The 11 a.m. panel discussion, “Perspectives on Social Justice,” will be moderated by Carlos Watson, CNN political contributor and host of “Off Topic With Carlos Watson.” The discussion will focus on various perspectives about the agenda defined by the civil rights movement of the 1950s and 1960s and opinions about the future of the justice movement. Panelists include Terri Johnson, vice president, Public Policy Reform and Advocacy, Human Relations Foundation, Jane Addams Hull House Foundation; Alysia Tate, editor, Chicago Reporter; Larry Marshall, professor of law and director of the Center for Wrongful Convictions, Law School; Ramona Rodriguez, M.D., medical director for Logan Square Health Center; and Chuck Smith, artistic associate, Goodman Theatre.

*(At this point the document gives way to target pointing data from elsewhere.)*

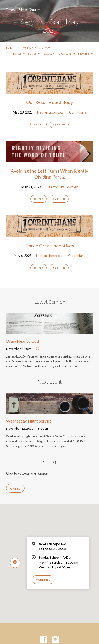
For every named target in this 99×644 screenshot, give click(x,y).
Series (34, 54)
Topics (19, 54)
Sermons (24, 48)
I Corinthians (77, 112)
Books (49, 54)
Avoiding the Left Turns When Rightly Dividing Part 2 (49, 174)
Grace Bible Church (23, 10)
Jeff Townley (68, 187)
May (48, 48)
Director (52, 187)
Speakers (67, 54)
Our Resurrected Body (49, 102)
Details (39, 124)
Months (86, 54)
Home (10, 48)
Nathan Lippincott (50, 112)
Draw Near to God (22, 341)
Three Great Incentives (50, 246)
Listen (59, 125)
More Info (43, 580)
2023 (37, 48)
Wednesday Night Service (29, 421)
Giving (15, 488)
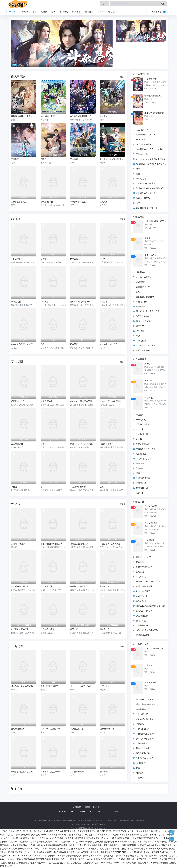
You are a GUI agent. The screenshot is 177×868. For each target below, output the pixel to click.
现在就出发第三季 (78, 586)
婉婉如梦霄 (141, 463)
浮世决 (14, 487)
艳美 (110, 863)
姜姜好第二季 (46, 586)
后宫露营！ (142, 859)
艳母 (138, 169)
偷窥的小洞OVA (143, 198)
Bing (91, 811)
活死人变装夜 (17, 259)
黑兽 (169, 845)
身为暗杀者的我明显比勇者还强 (83, 116)
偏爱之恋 (74, 629)
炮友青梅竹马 (43, 863)
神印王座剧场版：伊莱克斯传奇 (156, 221)
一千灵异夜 (141, 420)
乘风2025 (140, 562)
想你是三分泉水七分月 (146, 739)
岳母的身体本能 (143, 316)
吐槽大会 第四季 (143, 591)
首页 (12, 11)
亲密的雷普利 (17, 444)
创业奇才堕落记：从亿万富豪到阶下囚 (24, 344)
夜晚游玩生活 (142, 154)
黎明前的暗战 (142, 488)
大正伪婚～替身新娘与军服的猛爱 (150, 159)
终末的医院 (115, 848)
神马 (116, 811)
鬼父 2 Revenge (101, 863)
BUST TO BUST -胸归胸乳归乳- (20, 856)
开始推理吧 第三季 (144, 567)
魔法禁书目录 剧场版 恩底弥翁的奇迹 (152, 164)
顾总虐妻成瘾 (150, 682)
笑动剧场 (140, 571)
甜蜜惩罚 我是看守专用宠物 (133, 848)
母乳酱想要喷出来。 (153, 96)
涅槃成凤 (140, 724)
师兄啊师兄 (40, 856)
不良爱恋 (74, 344)
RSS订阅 (62, 811)
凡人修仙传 (92, 845)
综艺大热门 (141, 601)
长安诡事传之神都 (78, 487)
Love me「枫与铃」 (15, 859)
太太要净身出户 (77, 772)
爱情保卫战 (141, 620)
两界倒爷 (140, 773)
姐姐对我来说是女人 (20, 586)
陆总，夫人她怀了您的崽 (81, 686)
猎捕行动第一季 (18, 401)
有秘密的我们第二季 (79, 544)
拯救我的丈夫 (142, 272)
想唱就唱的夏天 (143, 635)
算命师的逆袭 (46, 401)
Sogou (107, 811)
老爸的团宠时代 (143, 743)
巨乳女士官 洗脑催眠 (145, 297)
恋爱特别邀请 (142, 616)
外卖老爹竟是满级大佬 (146, 734)
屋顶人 (103, 259)
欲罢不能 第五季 (143, 478)
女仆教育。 (5, 841)
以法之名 (140, 429)
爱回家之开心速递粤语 (146, 449)
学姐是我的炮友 (71, 848)
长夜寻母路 (104, 686)
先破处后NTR (142, 130)
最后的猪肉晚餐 (18, 729)
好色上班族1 (141, 140)
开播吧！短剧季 (18, 544)
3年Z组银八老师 (47, 116)
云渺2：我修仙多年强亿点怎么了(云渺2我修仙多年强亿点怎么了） (156, 648)
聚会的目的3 (141, 302)
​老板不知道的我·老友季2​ (81, 302)
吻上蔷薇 (103, 772)
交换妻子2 (140, 306)
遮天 (34, 863)
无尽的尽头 (149, 397)
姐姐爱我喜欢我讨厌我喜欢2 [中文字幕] (156, 113)
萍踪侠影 (140, 468)
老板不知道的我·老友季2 (51, 544)
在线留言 (77, 807)
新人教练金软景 (47, 629)
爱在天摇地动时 (143, 444)
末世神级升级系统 (19, 202)
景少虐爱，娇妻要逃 (145, 700)
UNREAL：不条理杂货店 (81, 401)
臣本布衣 (148, 665)
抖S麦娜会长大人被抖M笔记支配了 (160, 848)
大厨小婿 (148, 380)
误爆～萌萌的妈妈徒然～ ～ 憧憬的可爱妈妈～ (118, 845)
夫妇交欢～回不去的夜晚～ (78, 852)
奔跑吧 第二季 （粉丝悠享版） (149, 581)
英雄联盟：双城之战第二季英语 (148, 852)
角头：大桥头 (150, 255)
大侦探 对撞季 (151, 523)
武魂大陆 (103, 116)
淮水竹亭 (148, 364)
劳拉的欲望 (141, 341)
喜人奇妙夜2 (105, 629)
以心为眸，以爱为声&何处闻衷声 (24, 686)
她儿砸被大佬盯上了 (145, 719)
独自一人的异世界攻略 (33, 845)
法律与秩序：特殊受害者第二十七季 (112, 401)
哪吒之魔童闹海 (143, 350)
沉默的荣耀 (141, 483)
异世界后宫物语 (154, 845)
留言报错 (76, 11)
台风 (138, 292)
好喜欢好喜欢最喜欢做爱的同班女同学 (87, 841)
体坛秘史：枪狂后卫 (108, 344)
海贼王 (164, 845)
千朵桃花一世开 (143, 424)
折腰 (138, 473)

The 6 p.m. dialogue with Dr. Cole will focus on whether children of today are ready to launch the next civil rights movement. There will be a video presentation by The HistoryMakers, a nonprofit organization dedicated to archiving African American video oral histories.
The Chicago campus celebrations are presented by the D.R.E.A.M. Committee and sponsored by the School of Law and the Feinberg School of Medicine.